The new building was designed in the Neo-Georgian style, was built in brown brick with stone facings and was officially opened by the former Prime Minister, David Lloyd George, on 31 August 1939. The design involved a symmetrical main frontage with eleven bays facing onto Hamilton Terrace; the central section of three bays, which slightly projected forward, featured a doorway on the ground floor with a stone surround. There was a cast iron balcony with a French door flanked by two tall windows on the first floor and a modillioned pediment above with a clock in the tympanum. The outer sections were fenestrated with square headed sash windows on both floors and featured a modillioned cornice at roof level. There was also a central turret on the roof. Internally, the principal rooms were the council chamber and the mayor's parlour. When it first opened, the town hall also included facilities for the local fire engine.

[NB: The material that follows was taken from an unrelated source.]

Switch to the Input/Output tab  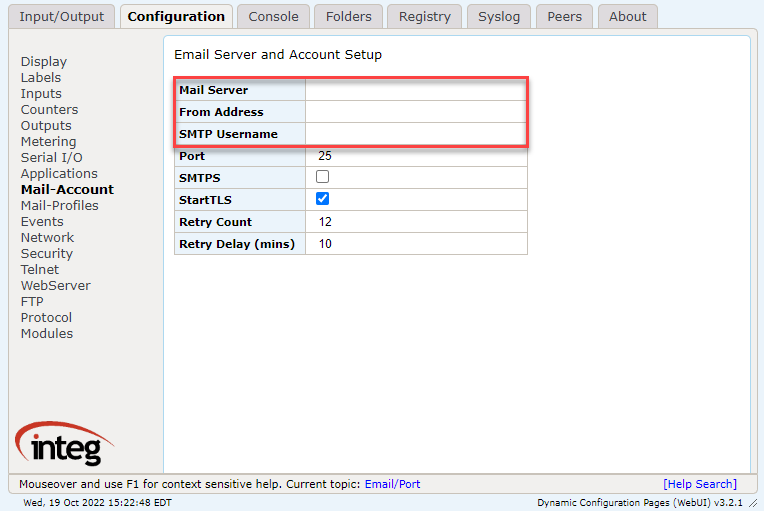point(62,16)
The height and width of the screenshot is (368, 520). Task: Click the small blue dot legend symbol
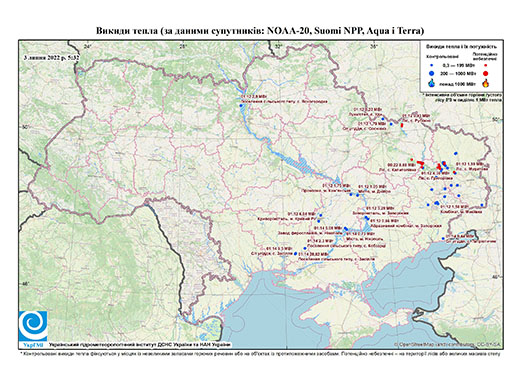click(x=432, y=66)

A drinking fountain, which had been cast by the Saracen Foundry in the form of a font and inscribed with the words "erected in the sixtieth year of H.M. Queen Victoria's Reign 1897" as part of celebrations for the Diamond Jubilee of Queen Victoria, was relocated from Charles Street to the front of the town hall shortly after it opened.

The building continued to serve as the headquarters of the urban district council for much of the 20th century, but ceased to be the local seat of government when the enlarged Preseli Pembrokeshire District Council was formed in 1974. However, it subsequently became the offices and meeting place of Milford Haven Town Council. In the early 21st century it became an approved venue for weddings and civil partnership ceremonies and the first wedding took place in June 2010.

Pembrokeshire County Council declared the building as surplus to requirements in December 2019, and marketed it for sale in early 2020; the planning authority subsequently approved change of use to offices on condition that the town council be allowed to remain in the building under its new ownership.